One of Mad Wonder’s very first projects, Cheshire, is continuing development. That’s the good news. But there is also, let’s call it “less” good news.

The original version of Cheshire was just a graphical wrapper over someone else’s command-line program. While it was possible to achieve some decent results with this setup, it was never a satisfying solution. After getting some more experience working with C++, and specifically with importing and working with DLLs, we decided to shift the revised version of Cheshire in a different direction.

After some experimentation, we were able to implement a working solution using a custom C++ wrapper for the SphinxBase and PocketSphinx libraries. The wrapper is primarily focused on providing accessible mapping to higher-level languages, so that PocketSphinx can be effectively leveraged using more modern code. Our current prototype for testing this implementation is constructed in Python, with a custom object-oriented Python library calling the C++ processes and mapping the returned data to Python objects.

The upside to all of this is we now have a fairly effective solution using an open-source voice recognition engine that has reasonable performance and is extremely cross-platform compatible. This improves on the previous solution in several ways. The original version of Cheshire would only work on Windows, as that was the only platform compatible with the command-line program it used.

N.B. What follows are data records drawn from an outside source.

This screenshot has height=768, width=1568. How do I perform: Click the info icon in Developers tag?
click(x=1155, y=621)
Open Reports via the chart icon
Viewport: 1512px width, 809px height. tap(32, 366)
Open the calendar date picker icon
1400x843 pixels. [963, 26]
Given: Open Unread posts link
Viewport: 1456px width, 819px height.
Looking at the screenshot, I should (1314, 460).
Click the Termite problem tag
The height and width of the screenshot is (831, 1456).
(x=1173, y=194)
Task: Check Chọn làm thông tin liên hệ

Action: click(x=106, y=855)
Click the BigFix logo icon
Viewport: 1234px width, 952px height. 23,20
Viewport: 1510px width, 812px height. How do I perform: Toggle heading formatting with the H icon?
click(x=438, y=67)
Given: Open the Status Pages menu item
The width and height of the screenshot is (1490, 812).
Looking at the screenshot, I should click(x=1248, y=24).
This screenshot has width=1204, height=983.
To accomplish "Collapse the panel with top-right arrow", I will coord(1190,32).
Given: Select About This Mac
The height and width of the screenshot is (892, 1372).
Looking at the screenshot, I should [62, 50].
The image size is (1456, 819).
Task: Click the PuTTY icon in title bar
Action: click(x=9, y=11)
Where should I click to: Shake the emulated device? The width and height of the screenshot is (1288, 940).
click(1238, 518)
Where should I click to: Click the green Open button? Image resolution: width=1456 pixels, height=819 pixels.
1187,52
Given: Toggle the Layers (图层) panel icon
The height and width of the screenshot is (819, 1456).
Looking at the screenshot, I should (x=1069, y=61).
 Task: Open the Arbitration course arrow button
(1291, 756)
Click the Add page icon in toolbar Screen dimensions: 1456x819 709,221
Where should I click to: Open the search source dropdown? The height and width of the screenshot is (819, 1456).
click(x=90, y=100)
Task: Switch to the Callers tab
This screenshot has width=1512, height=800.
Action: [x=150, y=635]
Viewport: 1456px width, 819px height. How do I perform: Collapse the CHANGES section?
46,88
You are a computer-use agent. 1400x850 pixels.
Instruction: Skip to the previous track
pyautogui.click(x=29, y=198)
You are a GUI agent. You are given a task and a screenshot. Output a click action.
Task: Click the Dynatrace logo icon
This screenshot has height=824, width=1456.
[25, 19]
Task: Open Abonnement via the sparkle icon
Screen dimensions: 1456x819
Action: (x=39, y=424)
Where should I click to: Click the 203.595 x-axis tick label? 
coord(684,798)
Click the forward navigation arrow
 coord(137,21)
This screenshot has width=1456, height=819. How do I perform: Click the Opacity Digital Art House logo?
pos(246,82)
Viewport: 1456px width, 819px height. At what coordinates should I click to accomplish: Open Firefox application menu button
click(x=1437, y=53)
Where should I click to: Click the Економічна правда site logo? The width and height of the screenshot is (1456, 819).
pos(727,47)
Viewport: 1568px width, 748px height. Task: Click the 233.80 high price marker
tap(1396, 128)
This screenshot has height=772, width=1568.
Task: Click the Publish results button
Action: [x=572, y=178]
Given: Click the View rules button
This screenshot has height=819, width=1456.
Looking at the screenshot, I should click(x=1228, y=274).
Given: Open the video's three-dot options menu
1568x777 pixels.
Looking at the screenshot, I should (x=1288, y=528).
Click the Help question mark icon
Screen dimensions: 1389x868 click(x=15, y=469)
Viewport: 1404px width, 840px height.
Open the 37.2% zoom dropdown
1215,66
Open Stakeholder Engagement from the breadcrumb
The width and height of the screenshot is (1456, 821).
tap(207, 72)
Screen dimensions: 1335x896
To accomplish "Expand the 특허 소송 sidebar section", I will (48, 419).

The drawback to this change is that PocketSphinx can be a bit more difficult to work with, and requires a bit more heavy-lifting in adjusting the performance, and most importantly in dealing with transcriptions and dictionaries. Loading in a full language dictionary causes the program to run much slower, and won’t provide as accurate results. Trying to load in a transcription requires that you parse the transcription, convert it to a compatible dictionary, and load that into the interpreter. This is entirely possible, but it requires some extra work, as none of it is automatic. This is the step we are presently working on. It requires a few extra C++ functions, and mainly some extra work on text parsing in Python.

Because of having to shift to a new interpreter, it will be a while before we have any prototypes to report on. The initial plan is to first get a working prototype with a workflow geared toward internal use. We have some plans for producing an animated series of tutorials and essays. Getting a version of Cheshire that we can use for those specific purposes in a timely and efficient manner is what we’re shooting for now. As more progress is made, we will begin shifting over to refining the interface and making the user-experience easier and smoother for general use. We are hoping to eventually have versions of Cheshire that will be able to run as plug-ins for multiple graphical applications and game-engines.